◆ **PASSAGE SHOWN**
******

But a more widespread rollout amid efforts to boost bike and pedestrian travel during Covid has prompted an anguished and sometimes bitter debate about their fairness and effectiveness, or otherwise, coupled with some complaints about a perceived lack of consultation.

It will particularly be a local election issue in London, where a series of LTNs have sprung up, and in some cases been removed. But as well as Oxford, LTNs and associated rows over bike lanes are factors in places including Edinburgh, Birmingham and Bath.

Mustafa-Awan argues that her LTN was installed with minimal consultation, is unpopular locally, and funnels vehicle traffic towards busy main roads while bus services remain poor and local cycle routes unsafe, making alternative transport choices tricky.

The Liberal Democrat-Labour-Green Oxfordshire county council says it has made some changes after consultation, and a final decision on the scheme will come next year.

Mustafa-Awan is standing for the city council, which is not responsible for the LTN. But she says if she succeeds in ousting a Labour city councillor it will put wider pressure on the party. “I’m not against all LTNs as a matter of principle,” she says. “I’m against the ones in Littlemore because I don’t believe they work for the residents.”

A low-traffic neighbourhood in the centre of Oxford, England.

The rise of such single-issue politics is notable for a series of reasons. The first is how it reflects wider dissatisfaction about dominant ruling groups, especially in inner London, where many councils are de facto one-party Labour states.

Another is how, in the heat of a local election battle, national policy platforms can be jettisoned. All three main English parties notionally support efforts to boost cycling, while the LTN policy is led by Downing Street. But a significant number of Conservative candidates, plus quite a few Liberal Democrats and even some Labour groups are standing on anti-LTN platforms.

Jordan Redshaw, a Tory activist and a member of the Conservative Friends of Cycling, has produced a guide for the party’s candidates explaining why they should support LTNs and cycle lanes, but concedes it is an uphill battle.

“We have no complaints about the central policy, but at a local level there is a pretty big disconnect,” he says. “I’m not even sure that some Conservative councillors are aware of the government’s pro-cycling stance.”

Finally, the debate demonstrates a long-known fact about local politics: whether LTNs, or earlier rows about bike lanes and parking zones, some voters take policies that affect their driving very, very personally.

******

◆ **STUDY MATERIAL**
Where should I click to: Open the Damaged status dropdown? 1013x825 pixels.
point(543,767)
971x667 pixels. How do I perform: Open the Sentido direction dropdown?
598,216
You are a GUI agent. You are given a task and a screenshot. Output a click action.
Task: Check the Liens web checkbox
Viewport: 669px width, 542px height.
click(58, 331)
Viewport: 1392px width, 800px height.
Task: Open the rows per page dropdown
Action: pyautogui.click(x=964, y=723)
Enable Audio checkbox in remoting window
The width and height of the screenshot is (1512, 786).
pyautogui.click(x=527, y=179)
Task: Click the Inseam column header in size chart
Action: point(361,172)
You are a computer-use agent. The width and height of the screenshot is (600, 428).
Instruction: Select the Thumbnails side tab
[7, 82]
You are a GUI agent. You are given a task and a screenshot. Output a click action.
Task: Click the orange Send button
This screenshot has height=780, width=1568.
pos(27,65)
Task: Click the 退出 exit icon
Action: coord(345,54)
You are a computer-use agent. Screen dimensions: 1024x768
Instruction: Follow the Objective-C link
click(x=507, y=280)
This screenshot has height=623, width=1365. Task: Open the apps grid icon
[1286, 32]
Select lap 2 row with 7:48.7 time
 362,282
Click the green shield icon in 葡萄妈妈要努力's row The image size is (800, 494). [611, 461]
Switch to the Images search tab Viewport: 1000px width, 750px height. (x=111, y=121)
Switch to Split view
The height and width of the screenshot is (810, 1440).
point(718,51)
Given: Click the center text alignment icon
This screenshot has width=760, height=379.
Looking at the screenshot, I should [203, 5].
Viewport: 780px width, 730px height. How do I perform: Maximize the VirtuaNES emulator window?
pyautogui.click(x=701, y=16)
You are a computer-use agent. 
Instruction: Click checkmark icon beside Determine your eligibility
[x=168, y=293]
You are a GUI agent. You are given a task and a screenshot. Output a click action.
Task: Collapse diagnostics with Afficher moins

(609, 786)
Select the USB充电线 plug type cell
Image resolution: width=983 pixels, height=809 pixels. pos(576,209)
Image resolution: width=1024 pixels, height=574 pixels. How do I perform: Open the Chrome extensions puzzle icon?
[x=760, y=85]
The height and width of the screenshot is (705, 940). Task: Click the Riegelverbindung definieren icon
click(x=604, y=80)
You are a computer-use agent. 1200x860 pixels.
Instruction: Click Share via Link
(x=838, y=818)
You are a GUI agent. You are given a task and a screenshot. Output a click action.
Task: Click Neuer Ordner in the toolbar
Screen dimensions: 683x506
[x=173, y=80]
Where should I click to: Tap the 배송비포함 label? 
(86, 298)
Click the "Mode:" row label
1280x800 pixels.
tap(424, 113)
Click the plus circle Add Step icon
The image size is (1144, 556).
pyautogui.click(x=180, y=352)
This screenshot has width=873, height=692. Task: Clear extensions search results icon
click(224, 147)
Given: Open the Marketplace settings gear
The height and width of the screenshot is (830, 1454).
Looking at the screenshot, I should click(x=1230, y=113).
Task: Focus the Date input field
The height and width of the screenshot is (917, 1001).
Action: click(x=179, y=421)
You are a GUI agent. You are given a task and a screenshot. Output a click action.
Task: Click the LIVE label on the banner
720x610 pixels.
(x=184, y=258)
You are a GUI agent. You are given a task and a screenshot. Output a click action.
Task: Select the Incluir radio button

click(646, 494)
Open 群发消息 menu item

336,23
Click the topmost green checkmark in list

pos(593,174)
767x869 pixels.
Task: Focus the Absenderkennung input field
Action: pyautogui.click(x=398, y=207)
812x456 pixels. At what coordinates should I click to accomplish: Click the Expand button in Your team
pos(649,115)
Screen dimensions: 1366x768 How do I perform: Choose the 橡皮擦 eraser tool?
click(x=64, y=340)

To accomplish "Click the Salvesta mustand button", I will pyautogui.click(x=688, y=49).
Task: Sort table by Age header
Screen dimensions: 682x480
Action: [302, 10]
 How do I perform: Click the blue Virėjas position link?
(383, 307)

******

◆ **WORK REQUEST 1**
In the passage on low-traffic neighbourhoods, who produced a guide for Conservative candidates explaining why they should support LTNs and cycle lanes?
◆ **WORK REQUEST 2**
Write out the passage on low-traffic neighbourhoods from "The rise of" up to and including "an uphill battle.".
You won't need the data to answer.

◆ **RESPONSE BOX 1**
Jordan Redshaw, a Tory activist and a member of the Conservative Friends of Cycling.

◆ **RESPONSE BOX 2**
The rise of such single-issue politics is notable for a series of reasons. The first is how it reflects wider dissatisfaction about dominant ruling groups, especially in inner London, where many councils are de facto one-party Labour states.

Another is how, in the heat of a local election battle, national policy platforms can be jettisoned. All three main English parties notionally support efforts to boost cycling, while the LTN policy is led by Downing Street. But a significant number of Conservative candidates, plus quite a few Liberal Democrats and even some Labour groups are standing on anti-LTN platforms.

Jordan Redshaw, a Tory activist and a member of the Conservative Friends of Cycling, has produced a guide for the party’s candidates explaining why they should support LTNs and cycle lanes, but concedes it is an uphill battle.